[Stored data]

──────────

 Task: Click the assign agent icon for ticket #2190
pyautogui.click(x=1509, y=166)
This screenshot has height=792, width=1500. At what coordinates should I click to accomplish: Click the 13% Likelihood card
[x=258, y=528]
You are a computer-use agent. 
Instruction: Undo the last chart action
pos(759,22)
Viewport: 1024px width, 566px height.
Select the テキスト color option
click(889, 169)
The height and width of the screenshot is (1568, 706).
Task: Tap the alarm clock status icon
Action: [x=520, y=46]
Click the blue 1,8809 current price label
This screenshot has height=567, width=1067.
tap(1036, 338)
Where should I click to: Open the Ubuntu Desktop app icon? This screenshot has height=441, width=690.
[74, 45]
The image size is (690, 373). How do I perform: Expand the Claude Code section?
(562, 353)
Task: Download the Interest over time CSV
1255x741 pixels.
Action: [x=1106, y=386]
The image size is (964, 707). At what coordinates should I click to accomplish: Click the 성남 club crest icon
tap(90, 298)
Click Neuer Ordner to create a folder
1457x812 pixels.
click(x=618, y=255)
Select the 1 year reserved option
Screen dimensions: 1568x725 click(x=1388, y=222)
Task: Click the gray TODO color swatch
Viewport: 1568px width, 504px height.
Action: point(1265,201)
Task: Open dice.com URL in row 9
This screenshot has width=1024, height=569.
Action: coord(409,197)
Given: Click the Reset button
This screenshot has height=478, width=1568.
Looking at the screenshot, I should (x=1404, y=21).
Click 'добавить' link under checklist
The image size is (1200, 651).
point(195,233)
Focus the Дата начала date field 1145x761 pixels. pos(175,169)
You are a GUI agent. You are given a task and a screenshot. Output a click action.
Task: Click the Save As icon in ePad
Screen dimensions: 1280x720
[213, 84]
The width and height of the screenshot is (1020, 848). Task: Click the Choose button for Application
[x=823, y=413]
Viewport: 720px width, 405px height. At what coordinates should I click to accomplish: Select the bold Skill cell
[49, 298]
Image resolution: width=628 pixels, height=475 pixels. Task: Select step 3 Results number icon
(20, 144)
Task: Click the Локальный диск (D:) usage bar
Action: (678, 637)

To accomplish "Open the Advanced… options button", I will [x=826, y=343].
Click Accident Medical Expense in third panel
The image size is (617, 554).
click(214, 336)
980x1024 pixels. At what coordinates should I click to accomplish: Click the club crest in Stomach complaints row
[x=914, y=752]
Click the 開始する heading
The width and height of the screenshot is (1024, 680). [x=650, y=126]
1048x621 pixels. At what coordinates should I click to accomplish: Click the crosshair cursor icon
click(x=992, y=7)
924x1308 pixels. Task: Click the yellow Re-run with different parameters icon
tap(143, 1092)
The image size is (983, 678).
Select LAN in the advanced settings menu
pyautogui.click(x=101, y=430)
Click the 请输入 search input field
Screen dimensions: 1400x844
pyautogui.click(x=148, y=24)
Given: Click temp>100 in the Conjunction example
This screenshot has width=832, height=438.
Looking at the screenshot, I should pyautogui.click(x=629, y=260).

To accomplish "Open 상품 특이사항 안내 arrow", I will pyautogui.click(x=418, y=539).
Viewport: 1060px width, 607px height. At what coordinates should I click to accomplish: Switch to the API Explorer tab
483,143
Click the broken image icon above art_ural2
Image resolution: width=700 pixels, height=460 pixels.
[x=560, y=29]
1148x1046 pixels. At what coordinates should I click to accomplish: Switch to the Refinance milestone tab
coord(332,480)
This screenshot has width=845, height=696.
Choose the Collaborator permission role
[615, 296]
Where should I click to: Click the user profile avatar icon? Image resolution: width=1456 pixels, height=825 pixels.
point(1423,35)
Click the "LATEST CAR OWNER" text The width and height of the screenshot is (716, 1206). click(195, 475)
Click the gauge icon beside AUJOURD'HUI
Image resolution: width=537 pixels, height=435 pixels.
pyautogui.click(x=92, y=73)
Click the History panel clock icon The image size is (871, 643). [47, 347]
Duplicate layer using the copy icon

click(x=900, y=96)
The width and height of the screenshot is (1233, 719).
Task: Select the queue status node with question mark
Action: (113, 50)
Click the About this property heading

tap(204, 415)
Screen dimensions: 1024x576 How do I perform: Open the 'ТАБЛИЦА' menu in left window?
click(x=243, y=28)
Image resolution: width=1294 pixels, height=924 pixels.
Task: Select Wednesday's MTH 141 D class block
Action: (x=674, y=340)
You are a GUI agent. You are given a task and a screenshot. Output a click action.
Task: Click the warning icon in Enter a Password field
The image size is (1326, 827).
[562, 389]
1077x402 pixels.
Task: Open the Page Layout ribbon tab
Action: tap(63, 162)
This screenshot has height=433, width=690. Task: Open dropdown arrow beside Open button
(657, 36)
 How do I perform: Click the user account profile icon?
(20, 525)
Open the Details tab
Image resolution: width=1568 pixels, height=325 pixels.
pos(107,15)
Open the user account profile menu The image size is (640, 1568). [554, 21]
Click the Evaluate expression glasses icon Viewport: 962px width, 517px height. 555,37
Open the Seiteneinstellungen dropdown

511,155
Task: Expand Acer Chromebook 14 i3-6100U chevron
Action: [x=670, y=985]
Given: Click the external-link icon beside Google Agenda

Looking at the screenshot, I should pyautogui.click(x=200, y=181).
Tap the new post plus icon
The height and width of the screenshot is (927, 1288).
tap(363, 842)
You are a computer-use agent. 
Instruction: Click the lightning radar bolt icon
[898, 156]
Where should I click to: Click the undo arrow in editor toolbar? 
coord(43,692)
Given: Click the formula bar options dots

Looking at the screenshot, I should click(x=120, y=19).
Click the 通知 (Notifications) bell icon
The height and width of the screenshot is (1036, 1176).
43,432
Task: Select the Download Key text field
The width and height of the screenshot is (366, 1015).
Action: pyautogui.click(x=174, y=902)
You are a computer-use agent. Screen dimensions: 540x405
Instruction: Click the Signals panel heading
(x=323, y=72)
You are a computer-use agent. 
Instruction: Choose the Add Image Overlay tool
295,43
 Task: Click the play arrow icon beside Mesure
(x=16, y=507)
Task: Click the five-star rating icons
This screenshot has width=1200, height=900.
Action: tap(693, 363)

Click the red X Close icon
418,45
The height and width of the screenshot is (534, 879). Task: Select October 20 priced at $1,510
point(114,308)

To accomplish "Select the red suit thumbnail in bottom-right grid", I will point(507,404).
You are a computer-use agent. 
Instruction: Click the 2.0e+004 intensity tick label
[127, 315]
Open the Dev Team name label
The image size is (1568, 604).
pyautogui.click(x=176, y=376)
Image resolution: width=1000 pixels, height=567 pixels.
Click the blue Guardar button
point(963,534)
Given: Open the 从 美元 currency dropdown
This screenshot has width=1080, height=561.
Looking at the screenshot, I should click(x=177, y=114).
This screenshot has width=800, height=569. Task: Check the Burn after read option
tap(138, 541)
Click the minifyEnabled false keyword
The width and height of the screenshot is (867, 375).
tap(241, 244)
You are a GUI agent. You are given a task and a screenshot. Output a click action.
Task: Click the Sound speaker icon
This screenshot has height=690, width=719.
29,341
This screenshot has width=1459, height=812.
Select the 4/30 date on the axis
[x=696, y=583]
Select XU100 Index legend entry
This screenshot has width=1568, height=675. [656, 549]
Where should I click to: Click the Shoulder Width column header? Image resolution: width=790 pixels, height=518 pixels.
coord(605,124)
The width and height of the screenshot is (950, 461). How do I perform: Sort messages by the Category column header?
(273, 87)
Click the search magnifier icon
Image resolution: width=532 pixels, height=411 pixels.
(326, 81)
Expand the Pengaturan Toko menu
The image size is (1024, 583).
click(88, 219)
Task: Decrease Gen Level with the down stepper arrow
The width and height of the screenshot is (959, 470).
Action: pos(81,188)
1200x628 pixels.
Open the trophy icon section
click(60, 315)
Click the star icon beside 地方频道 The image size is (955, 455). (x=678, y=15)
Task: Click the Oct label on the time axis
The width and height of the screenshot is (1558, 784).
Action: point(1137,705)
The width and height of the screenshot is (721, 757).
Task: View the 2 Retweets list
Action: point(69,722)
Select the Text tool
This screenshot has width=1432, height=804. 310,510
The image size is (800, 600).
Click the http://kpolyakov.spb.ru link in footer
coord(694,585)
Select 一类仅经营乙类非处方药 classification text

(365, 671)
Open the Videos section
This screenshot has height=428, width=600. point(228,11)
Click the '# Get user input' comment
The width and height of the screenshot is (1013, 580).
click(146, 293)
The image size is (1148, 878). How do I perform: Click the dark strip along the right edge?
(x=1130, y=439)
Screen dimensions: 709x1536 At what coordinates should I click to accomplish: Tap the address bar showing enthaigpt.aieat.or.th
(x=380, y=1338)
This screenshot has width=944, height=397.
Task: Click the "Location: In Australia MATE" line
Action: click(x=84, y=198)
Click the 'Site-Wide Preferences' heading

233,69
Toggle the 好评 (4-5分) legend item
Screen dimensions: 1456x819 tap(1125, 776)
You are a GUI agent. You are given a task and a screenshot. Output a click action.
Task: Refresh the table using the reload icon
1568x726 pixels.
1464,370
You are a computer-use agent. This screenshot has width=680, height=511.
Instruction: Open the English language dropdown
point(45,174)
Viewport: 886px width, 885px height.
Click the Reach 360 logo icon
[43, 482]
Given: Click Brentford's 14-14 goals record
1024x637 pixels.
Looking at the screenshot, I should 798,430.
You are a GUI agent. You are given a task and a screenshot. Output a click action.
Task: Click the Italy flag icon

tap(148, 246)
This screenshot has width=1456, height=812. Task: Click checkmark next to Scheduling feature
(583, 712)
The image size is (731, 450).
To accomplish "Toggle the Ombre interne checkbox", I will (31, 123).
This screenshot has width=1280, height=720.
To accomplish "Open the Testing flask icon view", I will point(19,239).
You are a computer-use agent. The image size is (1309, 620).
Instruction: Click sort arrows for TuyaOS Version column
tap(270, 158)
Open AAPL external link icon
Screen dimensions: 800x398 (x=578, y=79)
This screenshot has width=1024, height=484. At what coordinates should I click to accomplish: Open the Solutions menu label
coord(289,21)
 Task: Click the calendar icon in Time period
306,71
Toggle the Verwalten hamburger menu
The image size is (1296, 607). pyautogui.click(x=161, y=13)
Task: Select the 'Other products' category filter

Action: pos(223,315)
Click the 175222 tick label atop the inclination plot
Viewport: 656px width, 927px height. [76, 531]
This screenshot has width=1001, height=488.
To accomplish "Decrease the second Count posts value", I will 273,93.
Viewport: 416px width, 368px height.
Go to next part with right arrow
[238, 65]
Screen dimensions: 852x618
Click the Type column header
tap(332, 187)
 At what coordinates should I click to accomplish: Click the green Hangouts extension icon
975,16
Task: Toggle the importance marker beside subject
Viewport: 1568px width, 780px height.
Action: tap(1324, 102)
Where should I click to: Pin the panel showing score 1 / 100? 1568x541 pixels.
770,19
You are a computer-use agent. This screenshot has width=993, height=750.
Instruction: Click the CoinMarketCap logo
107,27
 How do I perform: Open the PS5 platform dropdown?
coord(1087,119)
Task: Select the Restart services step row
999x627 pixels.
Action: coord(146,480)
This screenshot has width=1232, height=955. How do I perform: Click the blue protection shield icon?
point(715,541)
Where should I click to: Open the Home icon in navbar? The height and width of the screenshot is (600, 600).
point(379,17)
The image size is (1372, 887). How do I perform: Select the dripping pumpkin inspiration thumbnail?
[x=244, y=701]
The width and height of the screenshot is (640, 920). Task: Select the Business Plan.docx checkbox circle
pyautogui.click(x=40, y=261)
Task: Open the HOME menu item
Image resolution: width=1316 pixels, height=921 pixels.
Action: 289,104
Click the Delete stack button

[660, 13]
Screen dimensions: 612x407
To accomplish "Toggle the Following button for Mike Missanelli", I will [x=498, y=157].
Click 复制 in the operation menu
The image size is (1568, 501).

──────────

** Problem requirements **
For this exercise, output exactly the lines above from the line with "This screenshot has height=433, width=690." to the line with "Task: Select the Download Key text field", counting both, and leave out the rest.

** Solution to the problem **
This screenshot has height=433, width=690. Task: Open dropdown arrow beside Open button
(657, 36)
 How do I perform: Click the user account profile icon?
(20, 525)
Open the Details tab
Image resolution: width=1568 pixels, height=325 pixels.
pos(107,15)
Open the user account profile menu The image size is (640, 1568). [554, 21]
Click the Evaluate expression glasses icon Viewport: 962px width, 517px height. 555,37
Open the Seiteneinstellungen dropdown

511,155
Task: Expand Acer Chromebook 14 i3-6100U chevron
Action: [x=670, y=985]
Given: Click the external-link icon beside Google Agenda

Looking at the screenshot, I should pyautogui.click(x=200, y=181).
Tap the new post plus icon
The height and width of the screenshot is (927, 1288).
tap(363, 842)
You are a computer-use agent. 
Instruction: Click the lightning radar bolt icon
[898, 156]
Where should I click to: Click the undo arrow in editor toolbar? 
coord(43,692)
Given: Click the formula bar options dots

Looking at the screenshot, I should click(x=120, y=19).
Click the 通知 (Notifications) bell icon
The height and width of the screenshot is (1036, 1176).
43,432
Task: Select the Download Key text field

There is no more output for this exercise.